Five sessions to explore the mutual contributions of these two disciplines are planned between November 2025 and May 2026 at the Carreire health campus and the Victoire humanities and social sciences campus.

 

 

 

Third session: Lecture series Anthropology and public health: what future do they share?

 

 

Steering committee : Fiona Gedeon Achi, Carole Dufouil, Isabelle Gobatto, Andja Srebro
avec l’appui de Marie Manganelli, Nidhi Priya et Elyssa Sillam-Hyjazi

 

Open to all, in person

📅 Thursday, 26 February 2026, 4:30 p.m. – 6:00 p.m.

📍 Amphi Louis – ISPED – Campus Carreire

 

 

A series of five lectures that raise two questions, summarised here in a deliberately provocative manner:

• How can anthropology be useful in public health practice?

• And conversely, how can public health be useful in anthropological practice focused on health, in its broadest sense?

 

This new initiative is based on three assumptions:

 

The first is that, although health anthropologists and public health specialists are exposed to different professional practices and constraints, they are driven by a common overall objective: to understand the health and well-being of individuals. While this objective is shared, its implementation in research questions and field practices diverges.

The second, related premise is that, even if there is agreement on a common goal, multiple visions and interpretations lie behind the terms that make up this goal – for example, what is health? What does it mean to promote health?

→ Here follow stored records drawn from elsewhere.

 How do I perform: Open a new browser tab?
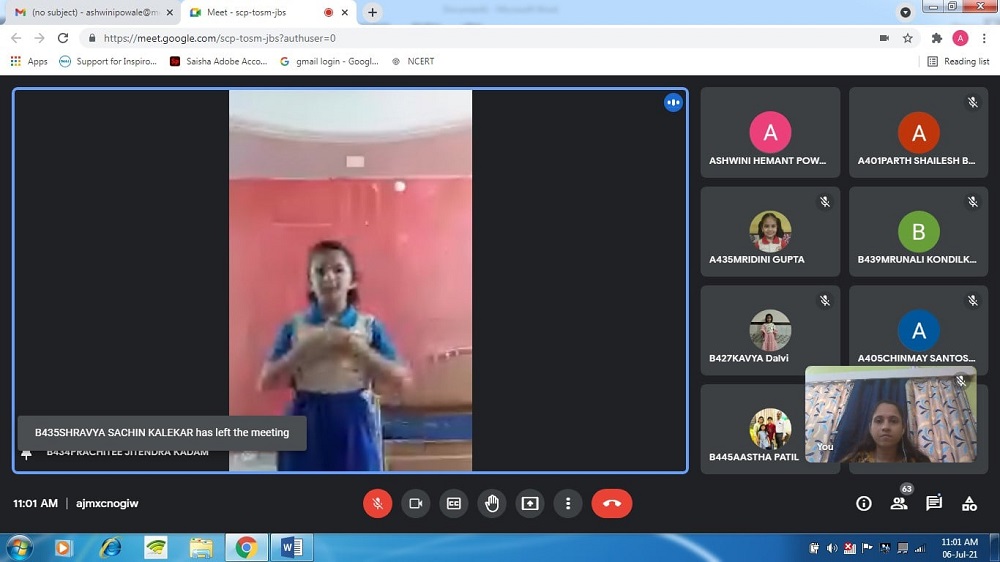pos(373,12)
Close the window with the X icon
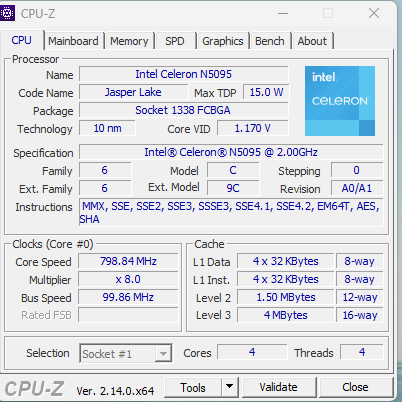 (x=374, y=13)
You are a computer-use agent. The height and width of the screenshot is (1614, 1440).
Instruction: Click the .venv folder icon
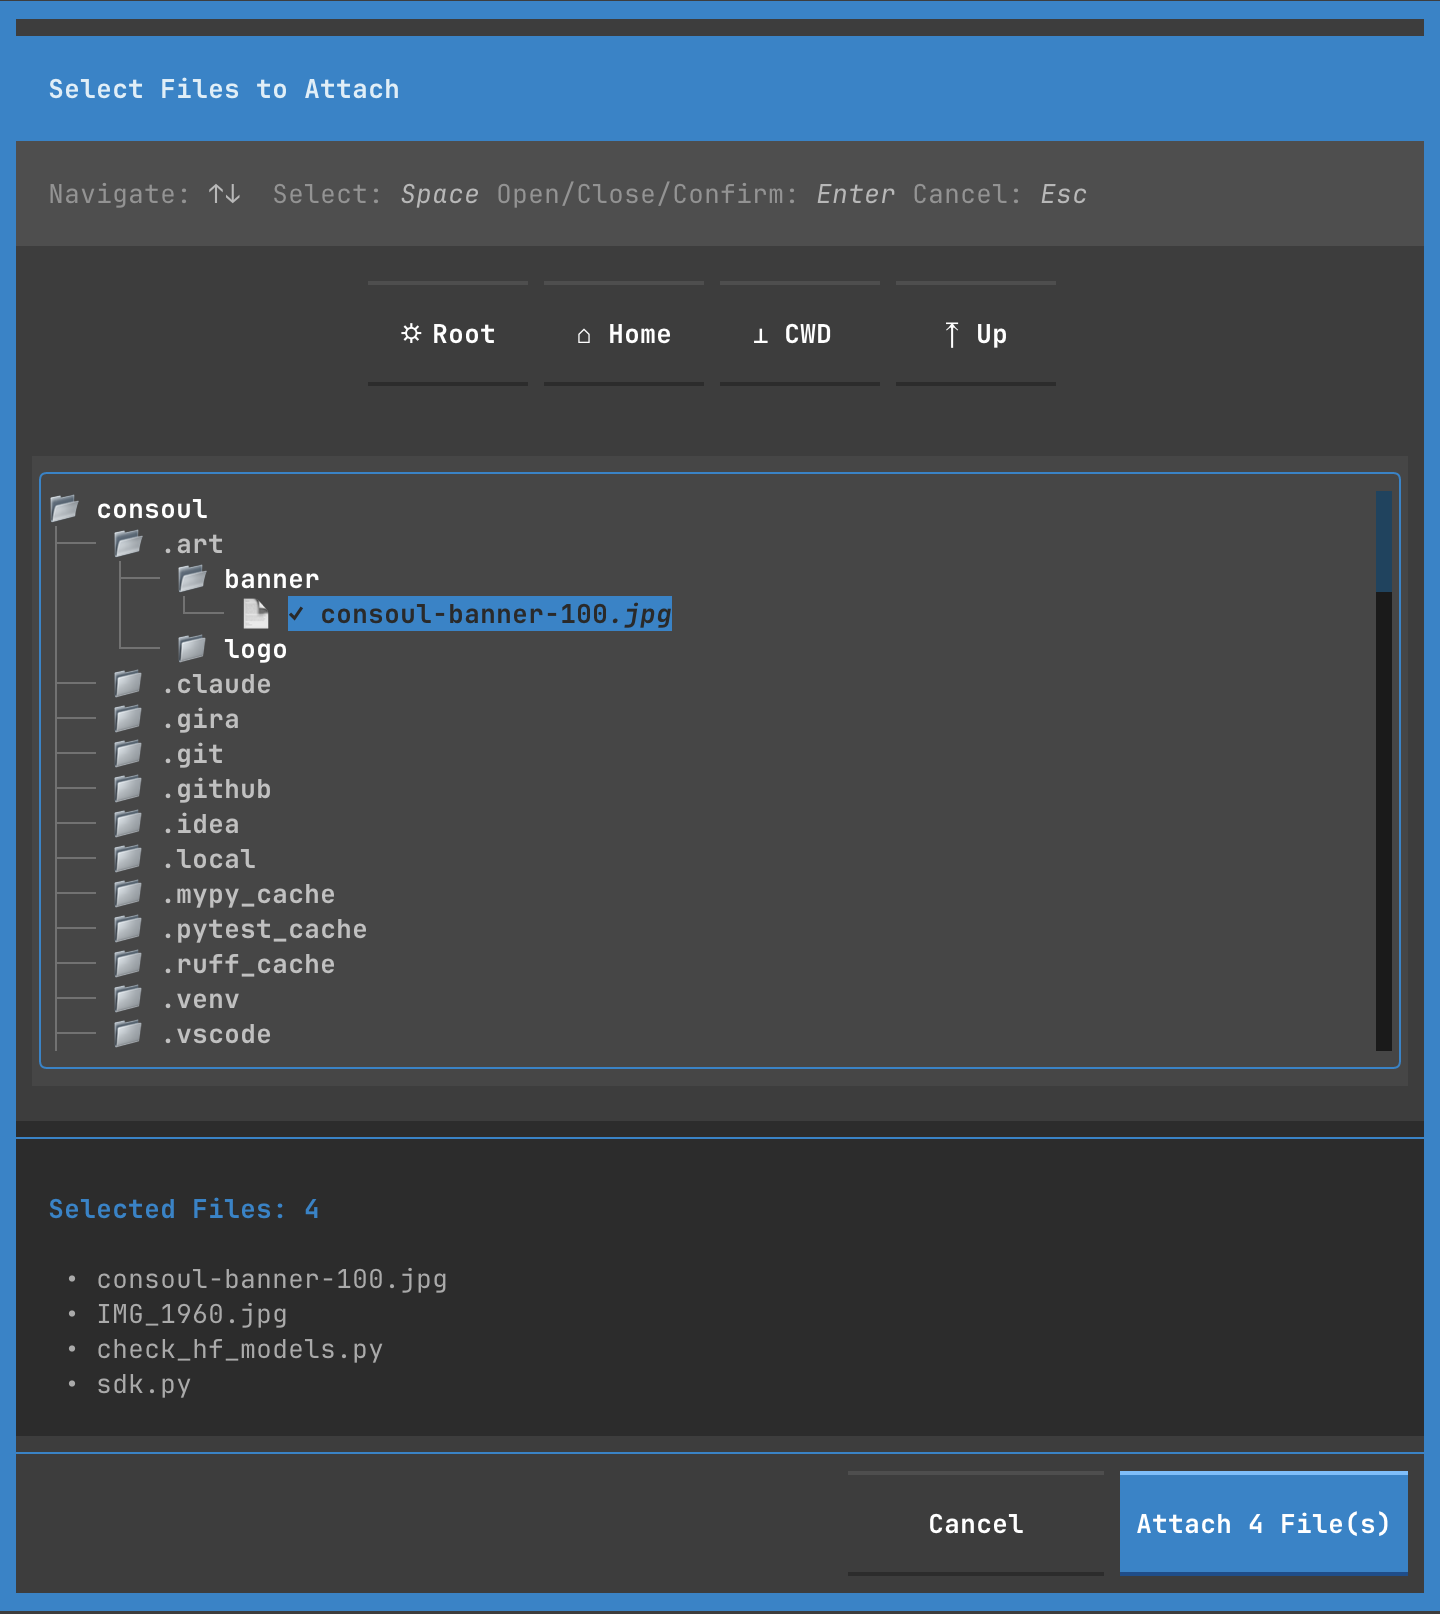[x=128, y=999]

The final premise is that exchanges between anthropologists and public health professionals need to be strengthened in order to find common ground between objectives and means, imagination and action. This requires a capacity for listening – but also for translation – on both sides, which this seminar aims to encourage.

 

Each session will be structured around a dialogue between an anthropologist and a public health researcher to encourage collective reflection, asking the following questions:

• What does it mean to be useful (to public health for anthropology, to anthropology for public health)?

• How can anthropological research guide the practice of health professionals?

• Conversely, how can anthropologists incorporate the concerns of public health professionals in order to construct their investigations and make their work accessible, “relevant” and understood?

• In this dynamic process of interaction, what definition and objectives of “public health” emerge?